**WORK ITEM**
Could you copy each line of the listing that holds "computer"?

**SUPPLIED MATERIAL**
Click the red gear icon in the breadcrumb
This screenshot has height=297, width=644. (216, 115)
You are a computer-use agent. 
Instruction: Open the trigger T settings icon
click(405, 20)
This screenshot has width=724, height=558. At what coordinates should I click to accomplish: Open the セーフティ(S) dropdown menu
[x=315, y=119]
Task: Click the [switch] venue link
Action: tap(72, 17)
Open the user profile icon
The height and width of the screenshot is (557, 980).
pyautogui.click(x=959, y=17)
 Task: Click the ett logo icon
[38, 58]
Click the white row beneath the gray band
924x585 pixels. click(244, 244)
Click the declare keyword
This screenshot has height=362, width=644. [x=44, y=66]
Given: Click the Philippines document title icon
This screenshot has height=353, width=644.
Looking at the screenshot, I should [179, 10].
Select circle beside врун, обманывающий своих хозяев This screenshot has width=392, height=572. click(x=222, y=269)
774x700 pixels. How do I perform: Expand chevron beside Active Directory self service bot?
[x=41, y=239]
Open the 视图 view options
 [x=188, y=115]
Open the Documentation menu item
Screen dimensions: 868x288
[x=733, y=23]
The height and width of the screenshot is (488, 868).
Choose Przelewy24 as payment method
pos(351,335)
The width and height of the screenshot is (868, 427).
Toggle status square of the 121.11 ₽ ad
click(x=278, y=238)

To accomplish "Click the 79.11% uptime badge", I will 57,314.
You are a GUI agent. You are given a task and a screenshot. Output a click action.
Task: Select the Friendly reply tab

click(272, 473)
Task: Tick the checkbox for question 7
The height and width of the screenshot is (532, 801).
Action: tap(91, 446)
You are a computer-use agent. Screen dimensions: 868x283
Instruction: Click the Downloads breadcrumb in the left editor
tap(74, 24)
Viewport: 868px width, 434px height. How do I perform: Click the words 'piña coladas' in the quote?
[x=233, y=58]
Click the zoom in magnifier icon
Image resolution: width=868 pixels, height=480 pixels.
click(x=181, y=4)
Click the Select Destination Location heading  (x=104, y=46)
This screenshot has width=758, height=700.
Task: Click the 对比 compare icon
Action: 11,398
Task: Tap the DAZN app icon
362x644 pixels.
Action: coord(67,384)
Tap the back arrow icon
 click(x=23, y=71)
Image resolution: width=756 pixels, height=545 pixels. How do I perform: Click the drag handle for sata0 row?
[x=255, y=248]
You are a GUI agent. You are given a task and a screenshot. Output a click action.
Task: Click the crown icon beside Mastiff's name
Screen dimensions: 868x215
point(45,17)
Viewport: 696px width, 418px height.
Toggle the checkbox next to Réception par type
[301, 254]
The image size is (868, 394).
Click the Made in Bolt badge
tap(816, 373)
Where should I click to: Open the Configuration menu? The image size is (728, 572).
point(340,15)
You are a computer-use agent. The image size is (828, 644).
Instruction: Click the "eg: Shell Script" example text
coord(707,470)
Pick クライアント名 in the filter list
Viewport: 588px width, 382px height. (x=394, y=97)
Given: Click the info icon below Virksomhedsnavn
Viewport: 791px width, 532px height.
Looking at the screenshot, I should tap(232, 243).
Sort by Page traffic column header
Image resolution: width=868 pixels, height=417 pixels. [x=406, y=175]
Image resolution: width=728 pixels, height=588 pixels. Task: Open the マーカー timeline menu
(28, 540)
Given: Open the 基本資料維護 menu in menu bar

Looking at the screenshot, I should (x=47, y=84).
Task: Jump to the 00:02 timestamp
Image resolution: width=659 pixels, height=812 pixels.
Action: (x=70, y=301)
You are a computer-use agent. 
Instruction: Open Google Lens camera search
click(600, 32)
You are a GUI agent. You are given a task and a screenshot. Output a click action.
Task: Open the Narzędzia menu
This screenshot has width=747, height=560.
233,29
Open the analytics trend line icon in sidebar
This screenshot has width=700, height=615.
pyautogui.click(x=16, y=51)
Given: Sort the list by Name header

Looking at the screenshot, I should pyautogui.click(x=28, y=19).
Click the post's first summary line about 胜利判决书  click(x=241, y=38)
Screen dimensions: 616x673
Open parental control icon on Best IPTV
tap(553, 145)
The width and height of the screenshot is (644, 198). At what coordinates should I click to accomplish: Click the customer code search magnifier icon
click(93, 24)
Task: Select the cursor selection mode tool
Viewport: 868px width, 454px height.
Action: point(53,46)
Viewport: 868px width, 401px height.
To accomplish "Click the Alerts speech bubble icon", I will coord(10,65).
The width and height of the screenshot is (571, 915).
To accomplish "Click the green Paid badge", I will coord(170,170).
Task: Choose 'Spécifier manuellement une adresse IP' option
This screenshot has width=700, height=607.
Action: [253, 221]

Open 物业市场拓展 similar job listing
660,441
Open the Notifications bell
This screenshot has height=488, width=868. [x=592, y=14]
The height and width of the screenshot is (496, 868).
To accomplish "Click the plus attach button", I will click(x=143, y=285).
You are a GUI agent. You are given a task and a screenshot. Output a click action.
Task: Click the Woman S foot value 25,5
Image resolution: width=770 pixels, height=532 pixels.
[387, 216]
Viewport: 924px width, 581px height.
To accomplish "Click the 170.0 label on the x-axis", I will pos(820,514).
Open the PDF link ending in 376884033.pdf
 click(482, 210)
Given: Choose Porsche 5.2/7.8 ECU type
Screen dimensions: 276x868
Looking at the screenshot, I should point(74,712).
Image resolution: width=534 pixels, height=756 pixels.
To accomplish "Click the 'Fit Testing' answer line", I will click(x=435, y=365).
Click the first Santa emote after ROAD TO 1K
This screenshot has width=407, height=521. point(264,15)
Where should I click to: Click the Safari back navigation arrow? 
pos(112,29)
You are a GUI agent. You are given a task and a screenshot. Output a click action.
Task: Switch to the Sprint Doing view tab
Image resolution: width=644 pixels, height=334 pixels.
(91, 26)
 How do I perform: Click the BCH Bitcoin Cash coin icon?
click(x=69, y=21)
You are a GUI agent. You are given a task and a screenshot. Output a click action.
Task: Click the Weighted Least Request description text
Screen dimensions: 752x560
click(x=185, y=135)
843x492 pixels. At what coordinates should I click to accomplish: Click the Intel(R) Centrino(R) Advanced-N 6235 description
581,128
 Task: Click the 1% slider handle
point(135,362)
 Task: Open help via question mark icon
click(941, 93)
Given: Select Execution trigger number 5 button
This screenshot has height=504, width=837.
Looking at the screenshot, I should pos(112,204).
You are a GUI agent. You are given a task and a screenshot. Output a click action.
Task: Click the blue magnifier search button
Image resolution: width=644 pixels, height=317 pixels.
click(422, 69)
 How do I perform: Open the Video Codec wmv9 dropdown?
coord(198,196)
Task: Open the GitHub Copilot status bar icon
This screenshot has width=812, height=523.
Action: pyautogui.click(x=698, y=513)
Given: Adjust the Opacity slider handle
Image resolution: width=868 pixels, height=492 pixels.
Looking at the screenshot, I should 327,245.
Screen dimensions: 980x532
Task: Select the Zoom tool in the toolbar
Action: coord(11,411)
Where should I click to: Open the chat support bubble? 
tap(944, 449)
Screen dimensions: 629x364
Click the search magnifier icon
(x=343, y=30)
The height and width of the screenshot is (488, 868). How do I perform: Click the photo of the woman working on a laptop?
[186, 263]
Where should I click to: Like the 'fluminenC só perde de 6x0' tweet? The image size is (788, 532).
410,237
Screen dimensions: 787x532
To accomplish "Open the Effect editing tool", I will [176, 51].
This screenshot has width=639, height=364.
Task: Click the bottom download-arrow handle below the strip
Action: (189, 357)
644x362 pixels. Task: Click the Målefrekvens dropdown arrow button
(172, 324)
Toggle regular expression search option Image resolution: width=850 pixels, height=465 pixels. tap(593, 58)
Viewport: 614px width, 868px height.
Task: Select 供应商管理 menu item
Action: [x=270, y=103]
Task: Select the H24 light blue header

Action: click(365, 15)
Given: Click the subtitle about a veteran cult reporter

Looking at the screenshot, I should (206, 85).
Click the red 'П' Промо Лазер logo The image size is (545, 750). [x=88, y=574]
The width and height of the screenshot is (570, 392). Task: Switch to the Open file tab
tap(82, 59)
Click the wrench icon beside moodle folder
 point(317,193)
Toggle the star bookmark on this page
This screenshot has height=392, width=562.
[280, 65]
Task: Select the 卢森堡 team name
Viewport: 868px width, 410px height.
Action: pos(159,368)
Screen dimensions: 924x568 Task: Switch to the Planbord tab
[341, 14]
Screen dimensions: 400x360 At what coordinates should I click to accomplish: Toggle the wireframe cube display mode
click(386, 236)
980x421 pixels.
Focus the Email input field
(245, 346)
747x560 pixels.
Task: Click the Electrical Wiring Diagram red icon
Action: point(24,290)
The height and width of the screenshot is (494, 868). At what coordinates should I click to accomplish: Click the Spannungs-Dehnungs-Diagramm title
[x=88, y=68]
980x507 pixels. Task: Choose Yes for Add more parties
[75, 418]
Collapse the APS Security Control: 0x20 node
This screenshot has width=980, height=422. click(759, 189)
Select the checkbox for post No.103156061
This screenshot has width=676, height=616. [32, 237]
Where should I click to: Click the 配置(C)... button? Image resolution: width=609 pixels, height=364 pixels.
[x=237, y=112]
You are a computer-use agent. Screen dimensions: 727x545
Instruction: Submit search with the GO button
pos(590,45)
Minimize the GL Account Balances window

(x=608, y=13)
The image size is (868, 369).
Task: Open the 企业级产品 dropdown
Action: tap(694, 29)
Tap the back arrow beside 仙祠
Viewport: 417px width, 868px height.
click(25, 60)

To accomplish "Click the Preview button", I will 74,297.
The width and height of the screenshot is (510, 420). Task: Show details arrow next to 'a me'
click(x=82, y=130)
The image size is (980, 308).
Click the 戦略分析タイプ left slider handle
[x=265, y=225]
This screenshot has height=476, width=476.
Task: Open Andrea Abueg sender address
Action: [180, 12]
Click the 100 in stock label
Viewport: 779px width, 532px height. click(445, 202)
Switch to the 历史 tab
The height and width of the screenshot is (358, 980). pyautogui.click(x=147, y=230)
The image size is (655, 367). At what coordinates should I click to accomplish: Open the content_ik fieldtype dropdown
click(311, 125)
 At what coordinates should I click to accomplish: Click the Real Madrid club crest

**RESPONSE TO THIS EXERCISE**
You are a computer-use agent. 
You are a computer-use agent. Screen dimensions: 868x283
You are a computer-use agent. The image size is (828, 644).
You are a computer-use agent. 
You are a computer-use agent. Screen dimensions: 727x545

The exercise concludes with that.